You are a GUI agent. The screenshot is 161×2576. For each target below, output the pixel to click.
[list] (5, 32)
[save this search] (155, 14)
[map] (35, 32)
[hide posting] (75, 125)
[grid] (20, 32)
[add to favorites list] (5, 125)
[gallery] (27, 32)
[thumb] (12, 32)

================================

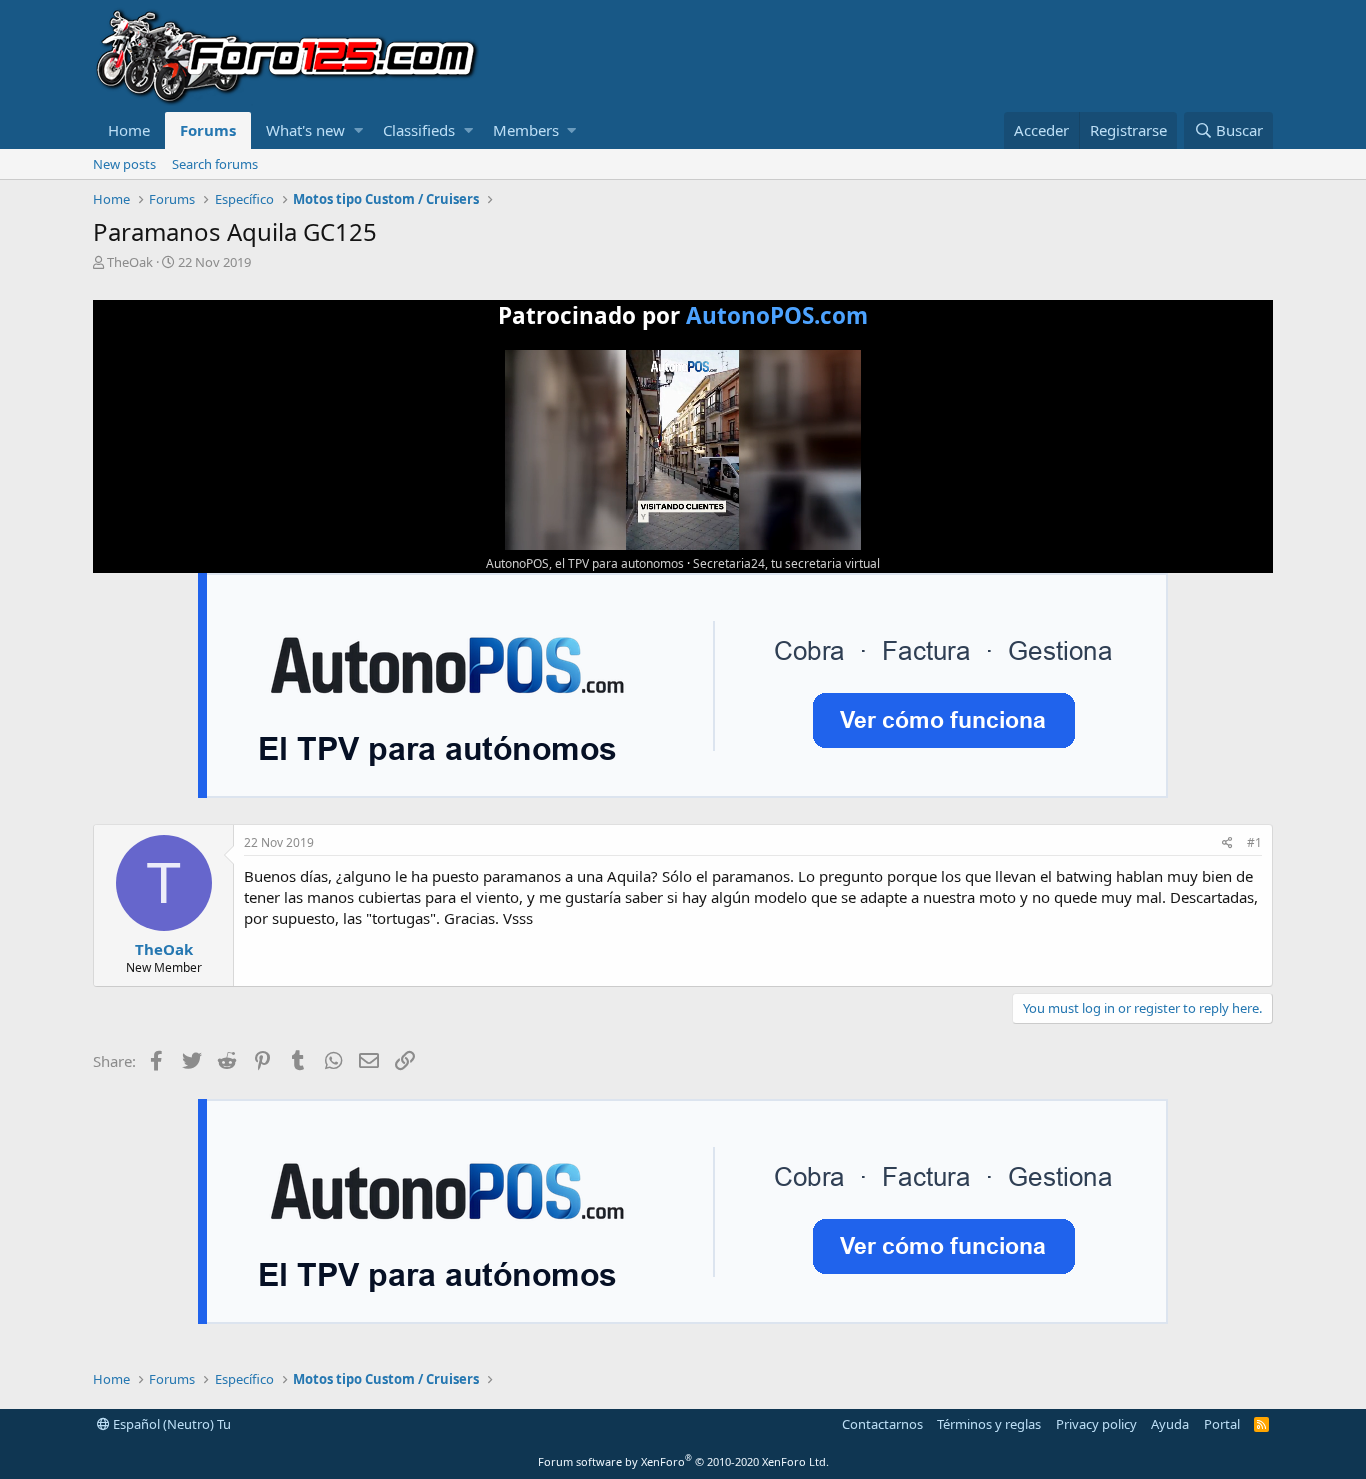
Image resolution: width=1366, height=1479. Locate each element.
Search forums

================================

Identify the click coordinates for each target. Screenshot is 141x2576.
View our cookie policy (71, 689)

================================

**WHAT TO WORK ON**:
Copy the stretch of the records above that runs from the line with "You are a GUI" through the line with "[thumb] (12, 32)". Both end lines belong in the copy, and nothing else does.

**SOLUTION TO THIS EXERCISE**:
You are a GUI agent. The screenshot is 161×2576. For each target below, output the pixel to click.
[list] (5, 32)
[save this search] (155, 14)
[map] (35, 32)
[hide posting] (75, 125)
[grid] (20, 32)
[add to favorites list] (5, 125)
[gallery] (27, 32)
[thumb] (12, 32)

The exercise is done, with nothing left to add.